In this regard, Madam Ambassador, the leaders of your nation have passed legislation for comprehensive land reform with the aim of improving the living conditions of the poor. Carefully planned agrarian reforms can benefit a society by instilling a sense of common responsibility and stimulating individual initiative, making it possible for a nation both to feed its own and expand its participation in international markets so as to enhance opportunities for growth in the process of globalization. I pray that by implementing measures that foster the just distribution of wealth and the sustainable development of natural resources, Filipino farmers will be granted greater opportunities for increasing production and earning what they need to support themselves and their families.
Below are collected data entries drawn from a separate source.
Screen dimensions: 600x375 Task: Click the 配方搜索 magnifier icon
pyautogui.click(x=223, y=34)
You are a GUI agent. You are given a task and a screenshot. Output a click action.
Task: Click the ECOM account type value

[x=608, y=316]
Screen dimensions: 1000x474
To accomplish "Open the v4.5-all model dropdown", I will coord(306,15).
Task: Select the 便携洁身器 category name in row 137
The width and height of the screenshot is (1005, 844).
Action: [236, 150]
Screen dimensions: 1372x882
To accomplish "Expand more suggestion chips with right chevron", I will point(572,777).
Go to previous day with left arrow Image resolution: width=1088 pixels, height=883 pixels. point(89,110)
Your Excellency, it is encouraging to see that your nation will continue to participate actively in international forums for the advancement of peace, human solidarity and interreligious dialogue. You have indicated how these noble goals are intimately related to human development and social reform. In light of the Gospel, the Catholic Church has always been convinced that the transition from less humane to more humane conditions is not limited to merely economic or technological dimensions, but implies for each person the acquisition of culture, respect for the life and dignity of others, and acknowledgment of “the highest good, the recognition of God Himself, the author and end of these blessings” (Populorum Progressio, 21). I am confident that the Republic of the Philippines will continue to offer this holistic vision of the human person in world forums, and I join all Filipinos in praying that the peace of God may reign in the hearts and homes of all people.
Madam Ambassador, your presence here today is a pledge that the bonds of friendship and cooperation between your nation and the Holy See will continue to grow stronger in the years ahead. I assure you that the various agencies and dicasteries of the Roman Curia will always be ready to assist you in fulfilling your duties. Offering you my best wishes and prayers for the success of your mission, I invoke the blessings of Almighty God upon Your Excellency, your family and the beloved people of the Philippines.